In my last post, I declared that I was going to make time for prayer before bedtime. Did I stick to it? Kinda. I started journaling. I feel like I get more clarity in my writing. Different from the blog because in the journaling I create affirmations for myself. I am… As to cultivate positive and motivation towards my goals. Also, in the journaling, I am more aware of what my goals actually are. As I mentioned before, I can easily get caught up in the gym, work, and gym again routine so this pushed me to hone into my gifts. Also, that fact it is now summer vacation, I can make this more of a habit because now I have created my own schedule for the day, so I don’t get caught up in social media or anything else that can take up most of my valuable time.
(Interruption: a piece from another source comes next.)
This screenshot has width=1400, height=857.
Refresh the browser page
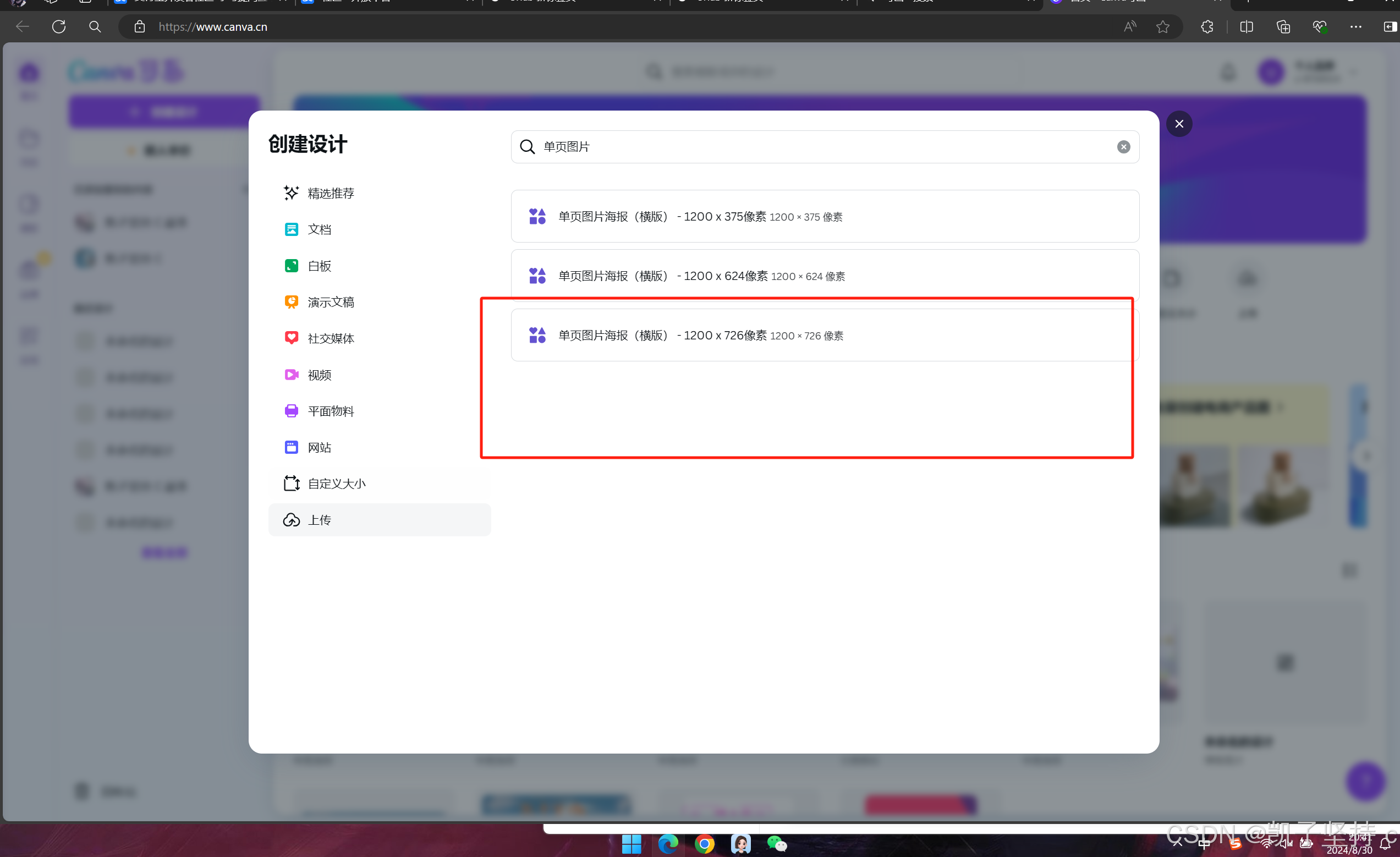[x=58, y=27]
It’s funny I have to make this a habit, journaling, when I was younger that’s pretty much what I did all the time. I think this act of writing came from taking creative and journalism in my eighth-grade year. My dad had put me in those classes, I guess he saw something in me before I even knew I would find solace in this craft. Back in 8th-grade writing found me… now I teach middle school. Is this is a coincidence? Is God trying to bring me back to where it all began? Middle school. The phase of my life that made no sense to me. A phase that brought on so much confusion, insecurity, and change.
I had so many journals from that time in my life. Spiral notebooks, leather-bound journals, and journals with brightly colored designs on the cover. I had a plethora of journals, it was something I looked forward to.. what was going to be the next journal to hold all my secrets. When I came back home from living in New York, fast forward 10 years from middle school, I think, I reread those same journals and realized they all held the same theme: depression. Every entry seemed to be steered towards confusion on what I wanted to be when I grew up or dissatisfied with my appearance: there were quite a few meal/ workout plans conjured up in my journals. After reading each journal, my immediate response was to get rid of them… and I did.
There was something in me that knew I had to change my thinking, even in my writing. the writing had to be the origin of this change. Those negative ideas could be acknowledged but I needed to counterpoint them with a positive. As a way to heal the wound that I was constantly picking at in my head. Writing could cure this. I feel it, see on the paper, then create words to ease the pain.
Sermons help for inspiration to ease the pain, yet somehow as I write the answer appears on the paper. God still speaks.
After the earthquake came a fire, but the Lord was not in the fire. And after the fire came a gentle whisper. When Elijah heard it, he pulled his cloak over his face and went out and stood at the mouth of the cave. Then a voice said to him, “What are you doing here, Elijah?”